135. Pada khotbah tentang Empat Kebenaran Mulia yang kedua ini, Sang Buddha mengidentifikasikan "asal" (samudaya), atau sebab dari dukkha sebagai berikut: "Nafsu keinginan inilah (tanha), yang mengakibatkan kelahiran kembali, disertai dengan kesenangan dan kemelekatan, mencari kesenangan pada saat ini, baik di tempat ini maupun tempat lainnya ..."
136. Tanha secara harafiah berarti "kehausan", dan secara jelas mengacu pada nafsu keinginan yang kuat serta terus-menerus untuk mendapatkan sesuatu, kenikmatan, kesenangan, nafsu-birahi, gila hormat, harta dan kekuasaan ataupun keinginan yang kuat untuk melenyapkan semua keadaan yang kita benci adalah hal-hal yang sangat erat kaitannya dengan Kemelekatan duniawi dan kegelapan batin. Hal inilah yang merupakan sumber dari berbagai macam penderitaan. Pertama-tama, hal itu akan mendatangkan penderitaan, kekecewaan, serta frustrasi oleh karena nafsu keinginan tersebut harus selalu berhadapan dengan dunia yang selalu berubah serta tidak sesuai dengan harapan. Sebagai contoh, kita selalu ingin makan enak, tetapi uang kita tidak selalu mencukupi untuk hal itu.
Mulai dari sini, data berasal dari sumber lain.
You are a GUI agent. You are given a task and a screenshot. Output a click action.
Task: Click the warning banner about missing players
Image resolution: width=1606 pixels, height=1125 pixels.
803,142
Kedua, nafsu keinginan itu mendorong seseorang untuk melakukan berbagai perbuatan, yang buah kammanya menyebabkan kelahiran kembali berulang-ulang yang terikat oleh hawa nafsu (nandiragasahagata), dan yang memperoleh kenikmatan baru disana sini (tatratatrabhinandini). Ketiga, nafsu keinginan atau tanha itu mendorong timbulnya pertengkaran, permusuhan, dan konflik antar individu dan kelompok.
Disebutkan sebagai kemelekatan duniawi karena, kesenangan-kesenangan semacam itu seperti halnya orang meminum air asin untuk menghilangkan rasa hausnya ataupun orang yang kecanduan akan obat-obatan terlarang (Narkoba), yang dapat mengakibatkan ketergantungan atau keterikatan / kemelekatan.
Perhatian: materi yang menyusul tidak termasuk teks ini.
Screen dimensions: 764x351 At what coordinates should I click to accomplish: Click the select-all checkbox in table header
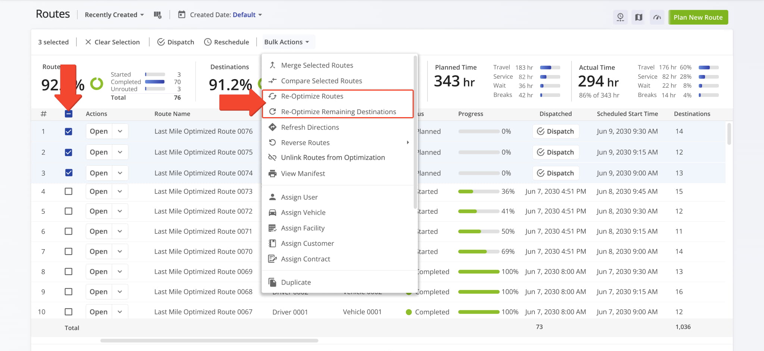click(69, 114)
Ada tiga bentuk tanha, yaitu :
1. Kamatanha :
Adalah ketagihan akan kesenangan indera dan kenikmatan hawa nafsu (kamatanha) terhadap :
a. Bentuk-bentuk (indah)
b. Suara-suara (merdu)
c. Wangi-wangian
d. Rasa-rasa (nikmat)
e. Sentuhan-sentuhan (lembut)
f. Bentuk-bentuk pikiran
2. Bhavatanha :
Adalah ketagihan untuk lahir kembali sebagai manusia yang berdasarkan pada kepercayaan yang mengatakan tentang adanya "atta (roh) yang kekal dan terpisah ( attavada )”.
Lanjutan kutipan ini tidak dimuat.